Phil Waters: Removing treatment barriers is a necessary, but not sufficient, condition to eliminating viral hepatitis. Next steps should be dedicated funding and programs to raise awareness about Hepatitis C treatment and cure among patients and providers. Harm reduction services and other integrated services also should be developed and implemented to end the viral hepatitis epidemic. In terms of removing restrictions, we’ve put out a call for the Department of Justice (DOJ) to enforce the Americans with Disabilities Act (ADA) in the context of sobriety restrictions. The ADA prohibits discrimination based on recovery from drug/alcohol use and in the context of health care services, prohibits discriminating against active users when seeking public health care. Thus, it is our position that sobriety restrictions discrimination against individuals with a disability (substance use disorder (SUD) and/or active drug or alcohol use) and must be removed. We’re hoping to work with them to make progress in the next year.
Daniel Raymond: We see opportunities for collective action on a few fronts. Earlier this year, the Department of Health and Human Services (HHS) released its new Viral Hepatitis National Strategic Plan, committing to viral hepatitis elimination in the U.S. by 2030. That goal means that we’ve got to really take a focused and urgent look at the barriers threatening to leave some people behind. It also gives advocates an opportunity to reengage both states and the federal government, such as the CMS, to push for meaningful and concrete steps to make viral hepatitis elimination a reality.
The national plan highlights areas where we are falling behind.
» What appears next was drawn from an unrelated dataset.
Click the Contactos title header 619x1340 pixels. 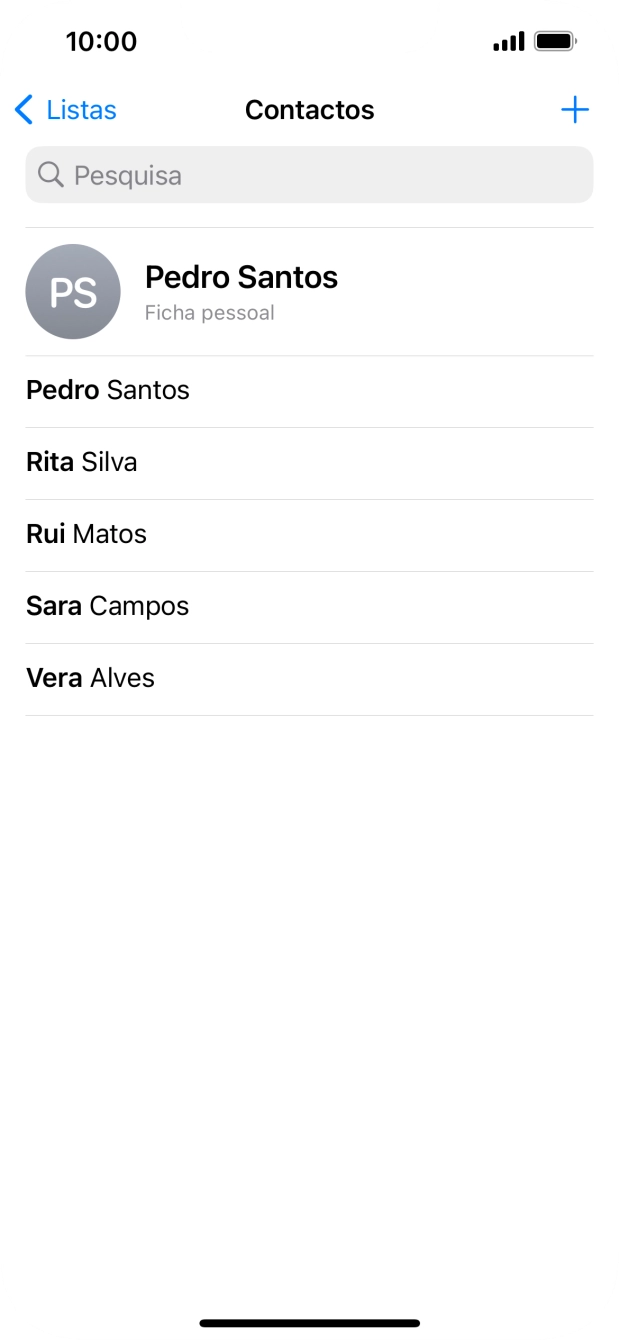pos(310,110)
One of the biggest issues is the rising Hepatitis C infections among young people who inject drugs. To solve this issue, we need a combination of more harm reduction services, increased access to medications for opioid use disorder, as well as streamlined entry and completion of Hepatitis C treatment without restrictions. We have already seen the White House take action on increasing access to medication for opioid use disorders and signaling support for expanding harm reduction. The third leg of this stool is the role that the administration can play in pushing states to reassess and remove remaining barriers in access to treatment through Medicaid.
Q: How can other advocates, providers, and patients use the report in their work to eliminate Hepatitis C treatment restrictions and expand access to care?
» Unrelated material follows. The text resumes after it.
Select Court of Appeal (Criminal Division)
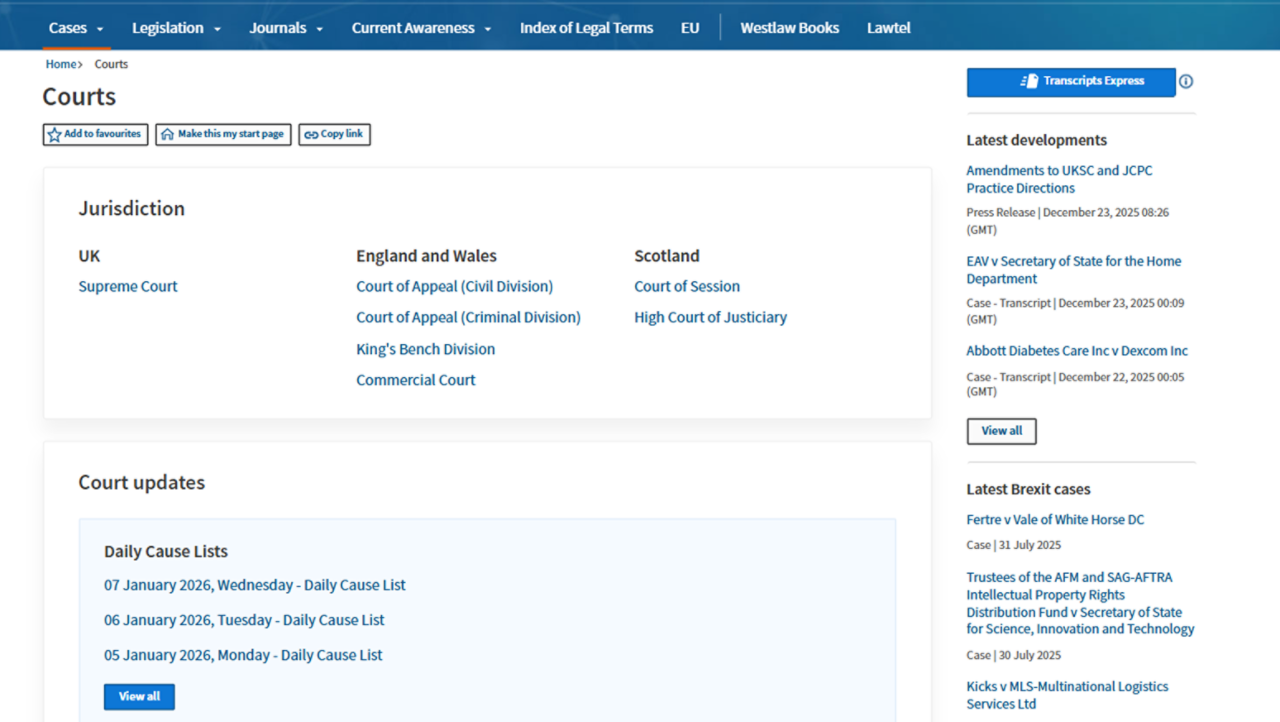This screenshot has width=1280, height=722. [468, 317]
Daniel Raymond: A lot of government officials are shocked after seeing the current state of treatment restrictions across the states. The report should serve as a wake-up call that this is not a settled issue. This is not behind us. Putting the maps on HepVu means that advocates also now have access to county-level mortality data to compare them against, and that presents a very powerful visual regarding problems, barriers, and solutions. The report and HepVu’s maps are additional tools in advocates’ toolbox to build their case against treatment restrictions.
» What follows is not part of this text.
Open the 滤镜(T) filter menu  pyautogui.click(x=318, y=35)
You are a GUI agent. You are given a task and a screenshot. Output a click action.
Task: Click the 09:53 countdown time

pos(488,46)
Phil Waters: One way to use the report is to point out how your state is doing compared to the other states and the nation as a whole. It’s particularly effective in getting your state officials to pay attention to any issue because nobody wants to be at the bottom of a list on anything. Showing state governments what they can do to get in step with other states using our materials can help expand access to care.
For federal advocates, the collective message is that we’ve been doing this for a while now. We’ve been removing restrictions for a while, but there are still some holdout states. We also need some pressure at the federal level to make that final push and get the remaining restrictions removed. Showing the federal government this story from 2017 to 2021, how far we’ve come, and how there’s still more work to be done, is a very powerful message.